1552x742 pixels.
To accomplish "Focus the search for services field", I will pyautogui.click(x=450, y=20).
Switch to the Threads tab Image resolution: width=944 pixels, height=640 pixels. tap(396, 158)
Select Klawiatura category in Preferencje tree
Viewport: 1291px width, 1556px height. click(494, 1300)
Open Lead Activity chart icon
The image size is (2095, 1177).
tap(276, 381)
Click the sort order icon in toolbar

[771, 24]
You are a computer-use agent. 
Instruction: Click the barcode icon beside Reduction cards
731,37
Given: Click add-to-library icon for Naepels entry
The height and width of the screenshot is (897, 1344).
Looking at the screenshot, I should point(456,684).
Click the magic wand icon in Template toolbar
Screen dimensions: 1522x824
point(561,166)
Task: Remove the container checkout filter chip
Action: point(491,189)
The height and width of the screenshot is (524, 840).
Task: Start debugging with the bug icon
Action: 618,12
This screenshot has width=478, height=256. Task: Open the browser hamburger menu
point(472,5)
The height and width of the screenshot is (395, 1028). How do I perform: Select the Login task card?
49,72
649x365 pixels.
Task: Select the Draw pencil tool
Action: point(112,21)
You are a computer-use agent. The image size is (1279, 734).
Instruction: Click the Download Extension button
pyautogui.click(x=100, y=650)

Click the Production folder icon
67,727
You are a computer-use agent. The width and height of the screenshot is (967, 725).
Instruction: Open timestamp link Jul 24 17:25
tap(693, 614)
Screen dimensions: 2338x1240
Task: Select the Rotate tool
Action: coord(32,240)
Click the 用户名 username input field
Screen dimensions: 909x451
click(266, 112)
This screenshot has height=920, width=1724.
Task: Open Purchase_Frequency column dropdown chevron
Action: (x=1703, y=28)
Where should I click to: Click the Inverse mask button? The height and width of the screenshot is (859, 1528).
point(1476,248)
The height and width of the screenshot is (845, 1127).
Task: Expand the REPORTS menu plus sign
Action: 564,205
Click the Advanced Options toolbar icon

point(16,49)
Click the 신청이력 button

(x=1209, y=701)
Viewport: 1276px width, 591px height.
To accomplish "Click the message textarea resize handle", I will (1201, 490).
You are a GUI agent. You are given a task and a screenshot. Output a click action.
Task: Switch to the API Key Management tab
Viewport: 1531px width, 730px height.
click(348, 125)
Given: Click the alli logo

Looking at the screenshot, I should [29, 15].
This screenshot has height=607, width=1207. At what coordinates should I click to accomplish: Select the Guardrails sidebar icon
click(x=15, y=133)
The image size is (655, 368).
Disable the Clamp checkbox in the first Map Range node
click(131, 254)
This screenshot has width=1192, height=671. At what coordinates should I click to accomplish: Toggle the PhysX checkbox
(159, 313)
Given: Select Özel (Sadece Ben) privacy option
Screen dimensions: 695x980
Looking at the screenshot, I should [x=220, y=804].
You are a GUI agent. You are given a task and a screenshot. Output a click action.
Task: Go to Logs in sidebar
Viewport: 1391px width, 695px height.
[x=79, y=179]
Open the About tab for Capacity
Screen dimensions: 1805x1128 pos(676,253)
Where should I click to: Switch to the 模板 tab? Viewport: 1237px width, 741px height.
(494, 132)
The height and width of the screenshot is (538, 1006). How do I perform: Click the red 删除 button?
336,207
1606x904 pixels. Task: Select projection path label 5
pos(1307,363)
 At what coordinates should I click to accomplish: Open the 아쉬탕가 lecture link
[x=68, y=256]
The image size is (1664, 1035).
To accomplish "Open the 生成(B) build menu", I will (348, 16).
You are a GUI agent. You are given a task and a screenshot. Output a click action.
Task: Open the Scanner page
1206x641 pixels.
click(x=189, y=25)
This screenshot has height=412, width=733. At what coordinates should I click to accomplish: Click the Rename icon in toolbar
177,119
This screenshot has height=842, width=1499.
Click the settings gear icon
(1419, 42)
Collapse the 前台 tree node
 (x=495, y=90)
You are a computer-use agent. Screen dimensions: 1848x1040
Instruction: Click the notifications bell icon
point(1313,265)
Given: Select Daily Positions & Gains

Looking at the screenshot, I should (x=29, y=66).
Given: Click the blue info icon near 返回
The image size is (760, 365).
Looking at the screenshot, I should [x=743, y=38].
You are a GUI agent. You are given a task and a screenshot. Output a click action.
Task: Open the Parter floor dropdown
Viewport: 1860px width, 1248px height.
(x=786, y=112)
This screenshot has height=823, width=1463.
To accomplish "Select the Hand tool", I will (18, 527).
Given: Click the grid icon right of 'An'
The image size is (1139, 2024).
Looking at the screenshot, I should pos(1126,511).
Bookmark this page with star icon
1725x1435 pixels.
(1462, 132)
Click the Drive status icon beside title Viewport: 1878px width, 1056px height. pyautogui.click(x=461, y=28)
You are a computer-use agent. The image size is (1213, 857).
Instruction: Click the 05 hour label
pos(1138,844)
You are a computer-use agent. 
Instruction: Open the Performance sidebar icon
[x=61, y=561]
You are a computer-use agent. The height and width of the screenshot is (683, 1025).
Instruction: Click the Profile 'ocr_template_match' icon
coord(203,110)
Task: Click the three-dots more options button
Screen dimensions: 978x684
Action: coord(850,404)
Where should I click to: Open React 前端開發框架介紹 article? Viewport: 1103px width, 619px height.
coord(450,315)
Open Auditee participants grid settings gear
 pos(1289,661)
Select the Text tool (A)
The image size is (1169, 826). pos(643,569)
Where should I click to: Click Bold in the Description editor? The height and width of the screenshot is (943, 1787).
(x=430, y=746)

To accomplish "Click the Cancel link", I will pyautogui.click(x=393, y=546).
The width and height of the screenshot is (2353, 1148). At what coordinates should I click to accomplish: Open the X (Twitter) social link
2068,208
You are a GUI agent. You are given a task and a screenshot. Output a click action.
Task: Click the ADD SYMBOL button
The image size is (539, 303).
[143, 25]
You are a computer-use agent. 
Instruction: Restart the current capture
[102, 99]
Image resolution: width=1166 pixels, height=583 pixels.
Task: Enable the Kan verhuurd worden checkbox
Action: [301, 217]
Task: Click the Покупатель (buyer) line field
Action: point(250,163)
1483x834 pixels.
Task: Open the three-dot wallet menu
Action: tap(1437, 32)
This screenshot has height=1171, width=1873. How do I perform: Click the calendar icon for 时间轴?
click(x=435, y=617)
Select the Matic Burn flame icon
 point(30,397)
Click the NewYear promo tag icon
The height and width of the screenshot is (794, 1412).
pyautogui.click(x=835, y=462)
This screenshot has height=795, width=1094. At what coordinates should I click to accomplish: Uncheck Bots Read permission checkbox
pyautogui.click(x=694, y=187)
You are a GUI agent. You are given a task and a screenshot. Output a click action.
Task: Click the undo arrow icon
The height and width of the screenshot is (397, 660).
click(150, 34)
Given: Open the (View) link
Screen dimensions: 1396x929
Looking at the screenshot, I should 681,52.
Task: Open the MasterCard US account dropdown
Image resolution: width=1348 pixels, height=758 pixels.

#####

→ What you will do: Retype the whole listing above exactly.

→ Response for this exercise:
1552x742 pixels.
To accomplish "Focus the search for services field", I will pyautogui.click(x=450, y=20).
Switch to the Threads tab Image resolution: width=944 pixels, height=640 pixels. tap(396, 158)
Select Klawiatura category in Preferencje tree
Viewport: 1291px width, 1556px height. click(494, 1300)
Open Lead Activity chart icon
The image size is (2095, 1177).
tap(276, 381)
Click the sort order icon in toolbar

[771, 24]
You are a computer-use agent. 
Instruction: Click the barcode icon beside Reduction cards
731,37
Given: Click add-to-library icon for Naepels entry
The height and width of the screenshot is (897, 1344).
Looking at the screenshot, I should point(456,684).
Click the magic wand icon in Template toolbar
Screen dimensions: 1522x824
point(561,166)
Task: Remove the container checkout filter chip
Action: point(491,189)
The height and width of the screenshot is (524, 840).
Task: Start debugging with the bug icon
Action: 618,12
This screenshot has width=478, height=256. Task: Open the browser hamburger menu
point(472,5)
The height and width of the screenshot is (395, 1028). How do I perform: Select the Login task card?
49,72
649x365 pixels.
Task: Select the Draw pencil tool
Action: point(112,21)
You are a computer-use agent. The image size is (1279, 734).
Instruction: Click the Download Extension button
pyautogui.click(x=100, y=650)

Click the Production folder icon
67,727
You are a computer-use agent. The width and height of the screenshot is (967, 725).
Instruction: Open timestamp link Jul 24 17:25
tap(693, 614)
Screen dimensions: 2338x1240
Task: Select the Rotate tool
Action: coord(32,240)
Click the 用户名 username input field
Screen dimensions: 909x451
click(266, 112)
This screenshot has height=920, width=1724.
Task: Open Purchase_Frequency column dropdown chevron
Action: (x=1703, y=28)
Where should I click to: Click the Inverse mask button? The height and width of the screenshot is (859, 1528).
point(1476,248)
The height and width of the screenshot is (845, 1127).
Task: Expand the REPORTS menu plus sign
Action: 564,205
Click the Advanced Options toolbar icon

point(16,49)
Click the 신청이력 button

(x=1209, y=701)
Viewport: 1276px width, 591px height.
To accomplish "Click the message textarea resize handle", I will (1201, 490).
You are a GUI agent. You are given a task and a screenshot. Output a click action.
Task: Switch to the API Key Management tab
Viewport: 1531px width, 730px height.
click(348, 125)
Given: Click the alli logo

Looking at the screenshot, I should [29, 15].
This screenshot has height=607, width=1207. At what coordinates should I click to accomplish: Select the Guardrails sidebar icon
click(x=15, y=133)
The image size is (655, 368).
Disable the Clamp checkbox in the first Map Range node
click(131, 254)
This screenshot has width=1192, height=671. At what coordinates should I click to accomplish: Toggle the PhysX checkbox
(159, 313)
Given: Select Özel (Sadece Ben) privacy option
Screen dimensions: 695x980
Looking at the screenshot, I should [x=220, y=804].
You are a GUI agent. You are given a task and a screenshot. Output a click action.
Task: Go to Logs in sidebar
Viewport: 1391px width, 695px height.
[x=79, y=179]
Open the About tab for Capacity
Screen dimensions: 1805x1128 pos(676,253)
Where should I click to: Switch to the 模板 tab? Viewport: 1237px width, 741px height.
(494, 132)
The height and width of the screenshot is (538, 1006). How do I perform: Click the red 删除 button?
336,207
1606x904 pixels. Task: Select projection path label 5
pos(1307,363)
 At what coordinates should I click to accomplish: Open the 아쉬탕가 lecture link
[x=68, y=256]
The image size is (1664, 1035).
To accomplish "Open the 生成(B) build menu", I will (348, 16).
You are a GUI agent. You are given a task and a screenshot. Output a click action.
Task: Open the Scanner page
1206x641 pixels.
click(x=189, y=25)
This screenshot has height=412, width=733. At what coordinates should I click to accomplish: Click the Rename icon in toolbar
177,119
This screenshot has height=842, width=1499.
Click the settings gear icon
(1419, 42)
Collapse the 前台 tree node
 (x=495, y=90)
You are a computer-use agent. Screen dimensions: 1848x1040
Instruction: Click the notifications bell icon
point(1313,265)
Given: Select Daily Positions & Gains

Looking at the screenshot, I should (x=29, y=66).
Given: Click the blue info icon near 返回
The image size is (760, 365).
Looking at the screenshot, I should [x=743, y=38].
You are a GUI agent. You are given a task and a screenshot. Output a click action.
Task: Open the Parter floor dropdown
Viewport: 1860px width, 1248px height.
(x=786, y=112)
This screenshot has height=823, width=1463.
To accomplish "Select the Hand tool", I will (18, 527).
Given: Click the grid icon right of 'An'
The image size is (1139, 2024).
Looking at the screenshot, I should pos(1126,511).
Bookmark this page with star icon
1725x1435 pixels.
(1462, 132)
Click the Drive status icon beside title Viewport: 1878px width, 1056px height. pyautogui.click(x=461, y=28)
You are a computer-use agent. The image size is (1213, 857).
Instruction: Click the 05 hour label
pos(1138,844)
You are a computer-use agent. 
Instruction: Open the Performance sidebar icon
[x=61, y=561]
You are a computer-use agent. The height and width of the screenshot is (683, 1025).
Instruction: Click the Profile 'ocr_template_match' icon
coord(203,110)
Task: Click the three-dots more options button
Screen dimensions: 978x684
Action: coord(850,404)
Where should I click to: Open React 前端開發框架介紹 article? Viewport: 1103px width, 619px height.
coord(450,315)
Open Auditee participants grid settings gear
 pos(1289,661)
Select the Text tool (A)
The image size is (1169, 826). pos(643,569)
Where should I click to: Click Bold in the Description editor? The height and width of the screenshot is (943, 1787).
(x=430, y=746)

To accomplish "Click the Cancel link", I will pyautogui.click(x=393, y=546).
The width and height of the screenshot is (2353, 1148). At what coordinates should I click to accomplish: Open the X (Twitter) social link
2068,208
You are a GUI agent. You are given a task and a screenshot. Output a click action.
Task: Click the ADD SYMBOL button
The image size is (539, 303).
[143, 25]
You are a computer-use agent. 
Instruction: Restart the current capture
[102, 99]
Image resolution: width=1166 pixels, height=583 pixels.
Task: Enable the Kan verhuurd worden checkbox
Action: [301, 217]
Task: Click the Покупатель (buyer) line field
Action: point(250,163)
1483x834 pixels.
Task: Open the three-dot wallet menu
Action: tap(1437, 32)
This screenshot has height=1171, width=1873. How do I perform: Click the calendar icon for 时间轴?
click(x=435, y=617)
Select the Matic Burn flame icon
 point(30,397)
Click the NewYear promo tag icon
The height and width of the screenshot is (794, 1412).
pyautogui.click(x=835, y=462)
This screenshot has height=795, width=1094. At what coordinates should I click to accomplish: Uncheck Bots Read permission checkbox
pyautogui.click(x=694, y=187)
You are a GUI agent. You are given a task and a screenshot. Output a click action.
Task: Click the undo arrow icon
The height and width of the screenshot is (397, 660).
click(150, 34)
Given: Open the (View) link
Screen dimensions: 1396x929
Looking at the screenshot, I should 681,52.
Task: Open the MasterCard US account dropdown
Image resolution: width=1348 pixels, height=758 pixels.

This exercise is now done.